I know, I know…you think I am crazy. It’s already the end of January and those of you who made your New Year’s resolution to exercise have already deserted the gym. But you see, I am a little more pragmatic in my decision making. First, I had to decide whether or not I was even going to make a New Year’s resolution. Then, I had to decide on one. Lordy, too many decisions for me!!!!! So here I go- I’m putting it out there and hitting the enter key. No turning back now. It’s the best thing to do when you are trying to kick any bad habit (ehhemm, insert your vice here_______) to ensure success. My number one New Year’s resolution is to send out Christmas cards this year. What you say? That is Just. Plain. Weird….
But here is why. I have this very, very, bad habit of buying (you name it types of) cards and then not sending them out. I have even gotten so far as addressing all of the cards on my Christmas list and then not affixing a postage stamp and mailing.
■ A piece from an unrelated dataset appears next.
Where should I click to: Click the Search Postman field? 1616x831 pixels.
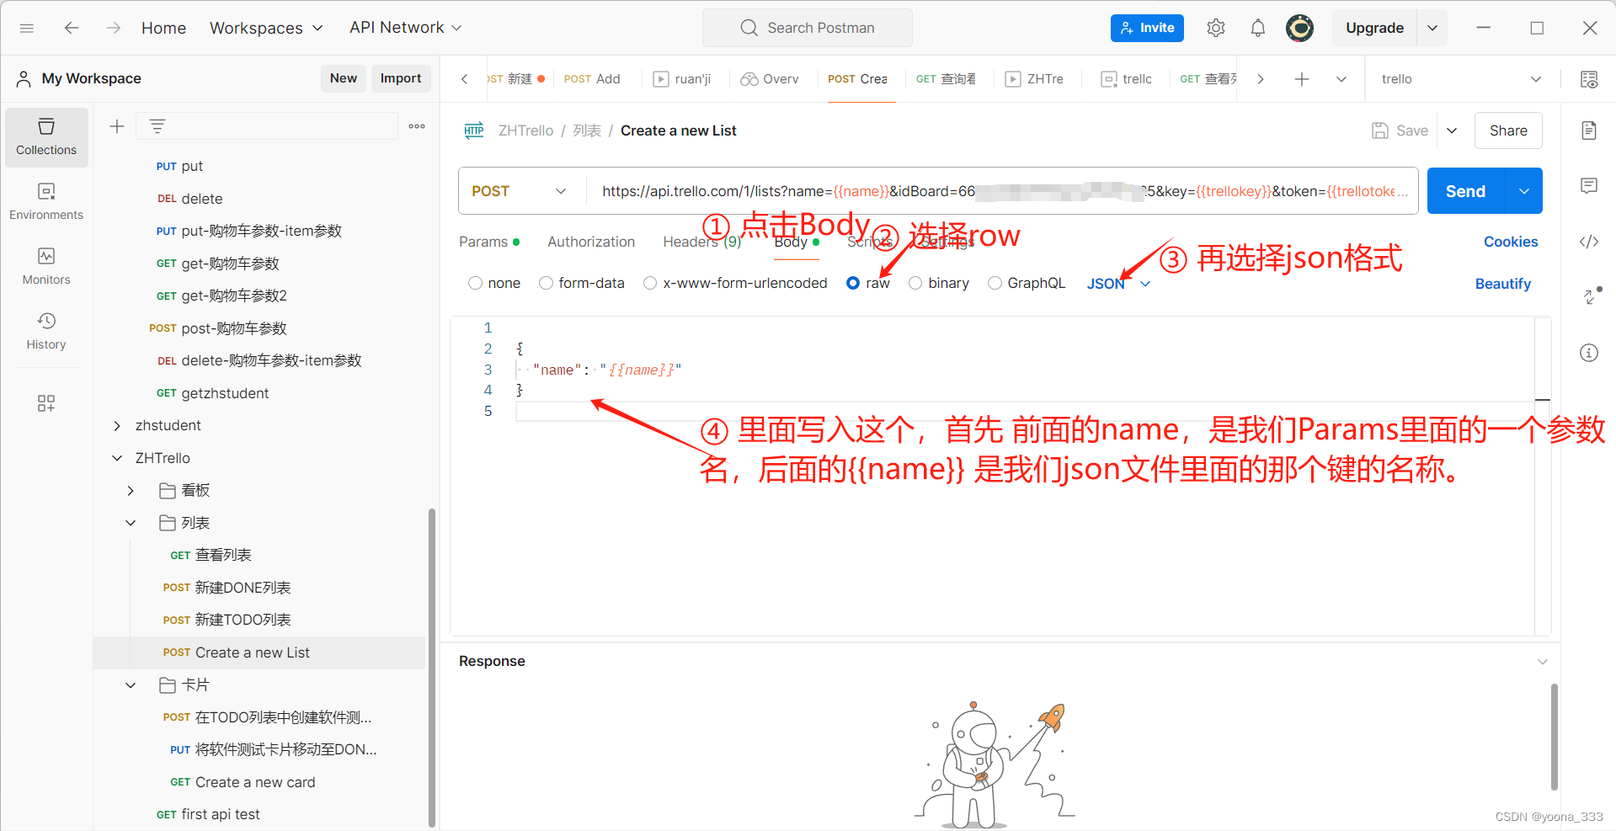pos(807,27)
Then; just so that I can remind myself of how terrible I am at all of this Hallmark greeting stuff, I will save the evidence of my affliction. Please, please tell me that there are others out there that are as bad as I am!!!! I need a support group!
In all seriousness, I really do want to take a few minutes to tell the people in my life that they are important to me. The written word on a beautiful card is such a wonderful way to do just that. Who wouldn’t want to reciprocate. Just look at one of the beauties I received last year. I can’t show the entire card because it was a tri-fold with pics on 8 sides. But here is the unique part…
Christmas Card 2013
My cards will look more like Charlie Brown’s Christmas tree but it’s the thought that counts, right? So; when the Christmas decorations come out with the 4th of July decorations, I will be on it!!! Maybe, just maybe, one of my organized friends can show me how to get my contacts to a usable place so that I can print labels? I have no clue how to do that.
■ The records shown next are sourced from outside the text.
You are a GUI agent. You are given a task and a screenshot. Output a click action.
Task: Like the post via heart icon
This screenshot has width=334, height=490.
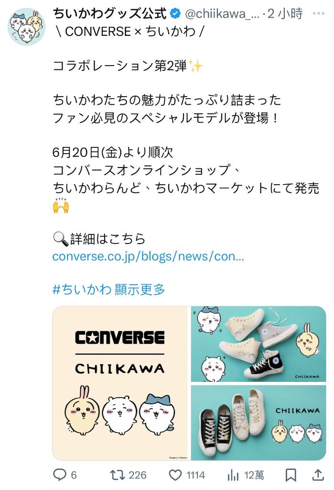coord(175,475)
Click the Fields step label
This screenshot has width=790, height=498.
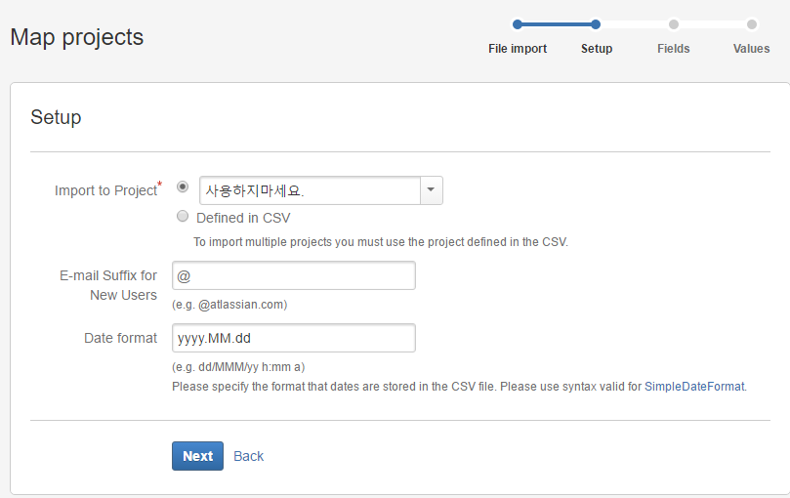tap(674, 49)
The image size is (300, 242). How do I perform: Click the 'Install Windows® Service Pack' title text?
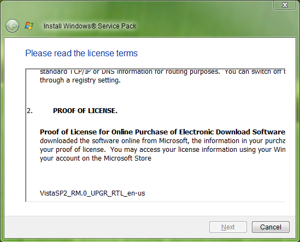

So; come this time 2015, we can check back to see if I did indeed keep my New Year’s resolution….Or, If I need to seriously call the doctor mamma, and have my head examined for putting this out there!!!! Ya’ know, I am trying to kick a thirty year old bad habit 🙂
BTW, I just haven’t made it to the gym yet. But, when I do…
This is what I will look like:)
Becoming a Midwife is a “calling”, similar to how one is called to a religious order. I can look back on my life and know that God has placed me exactly where I am supposed to be. Who I have become has been shaped by very loving parents, the teaching of the Benedictine Sisters, and my own children.
When my husband and I found out we were pregnant with our first child, I was working as an RN on a pediatric oncology unit. Many of the nurses on my unit had chosen Nurse -Midwives for their own pregnancies and they suggested that I do the same. It was through my pregnancies and the care of the Certified Nurse- Midwives at University Hospital in Cincinnati, Ohio that I felt compelled to give back to women the great gifts that I had been given.
Little did I know that my Caitlin, my first-born; would still be spurring me on, pushing me to do things in my career that I never imagined. Just as she led me to midwifery in the beginning, she is leading me to unfamiliar territory, to sharing my story and my knowledge of midwifery, to writing this blog. This year has been very eventful for me and my practice. My partners and I moved our practice to The Christ Hospital in May of 2013 and opened our new offices in Crestview Hills, Ky. in July, 2013. Caitlin, who is now 22 and recently graduated with her Bachelor’s Degree in Journalism, wrote a beautiful article on the opening of our new practice. See it here.
Caitlin’s graduation from NKU December 2013
I am always amazed at how much my children have changed me, taught me, left their indelible print. Looking at Caitlin and the woman she is becoming is like looking back and looking forward at the same time. I admire her hard work, her courage, her ability to get things done. Watching her twenty-something energy reminds me what it was like to feel I could accomplish anything, never considering an alternative notion. I am so proud of her! Therefore; I resolve to recapture the fearlessness of my youth and to stretch my boundaries. No more sitting back with the comfortable knowledge that I have and feeling like it is enough. I am moving on to writing, sharing, pushing the boundaries. I hope that you enjoy the ride along with me!!